Video Length Constraints#

Qwen3-VL-Embedding is optimized for short-to-medium video clips. The model samples frames at a configurable FPS with a maximum frame limit.

Default settings:

  • Sample at 1 FPS with a maximum of 64 frames

  • Total token budget: ~4,500 tokens (~9.2M pixels)

At the default 1 FPS with 64 max frames, you’re effectively limited to ~64 seconds of video. You can trade off temporal resolution for duration:

FPS

Max Duration

Temporal Detail

2.0

~32 sec

Higher

1.0

~64 sec

Medium

0.5

~128 sec

Lower

0.25

~256 sec

Minimal

For longer videos, consider:

  • Reducing FPS to capture more duration

  • Segmenting videos and embedding chunks separately

  • Using the model on key segments or clips

# Example: Lower FPS for longer videos
model = foz.load_zoo_model(
    "Qwen/Qwen3-VL-Embedding-2B",
    fps=0.5,      # Sample every 2 seconds
    max_frames=64
)

Dependencies#

fiftyone
huggingface-hub
transformers
torch
torchvision
qwen-vl-utils
decord

License#

This FiftyOne integration is released under the Apache 2.0 license.

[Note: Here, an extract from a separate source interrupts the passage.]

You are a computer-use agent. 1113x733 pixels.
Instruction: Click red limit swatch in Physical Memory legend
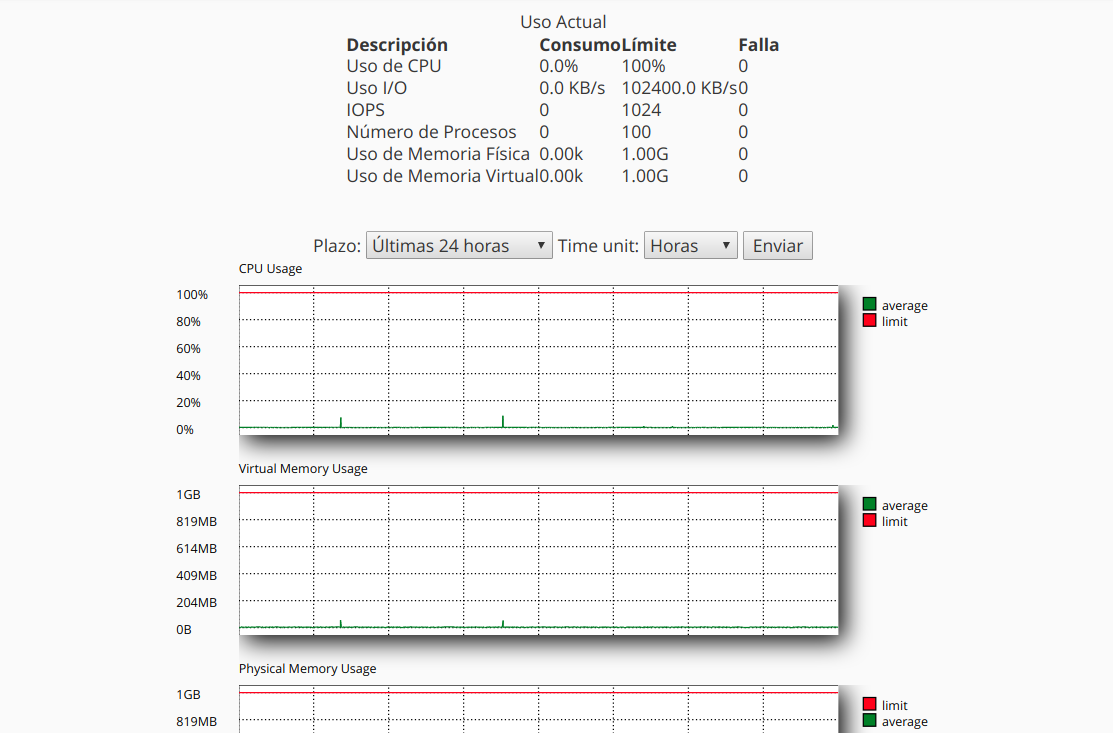tap(869, 705)
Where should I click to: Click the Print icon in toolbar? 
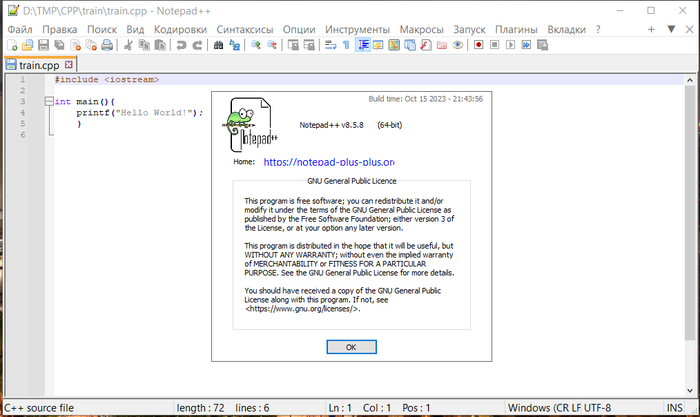(x=105, y=45)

The Qwen3-VL-Embedding model weights are released under the Apache 2.0 license.

Citation#

If you use Qwen3-VL-Embedding in your research, please cite:

@article{qwen3vlembedding,
  title={Qwen3-VL-Embedding and Qwen3-VL-Reranker: A Unified Framework for State-of-the-Art Multimodal Retrieval and Ranking},
  author={Li, Mingxin and Zhang, Yanzhao and Long, Dingkun and Chen, Keqin and Song, Sibo and Bai, Shuai and Yang, Zhibo and Xie, Pengjun and Yang, An and Liu, Dayiheng and Zhou, Jingren and Lin, Junyang},
  journal={arXiv},
  year={2026}
}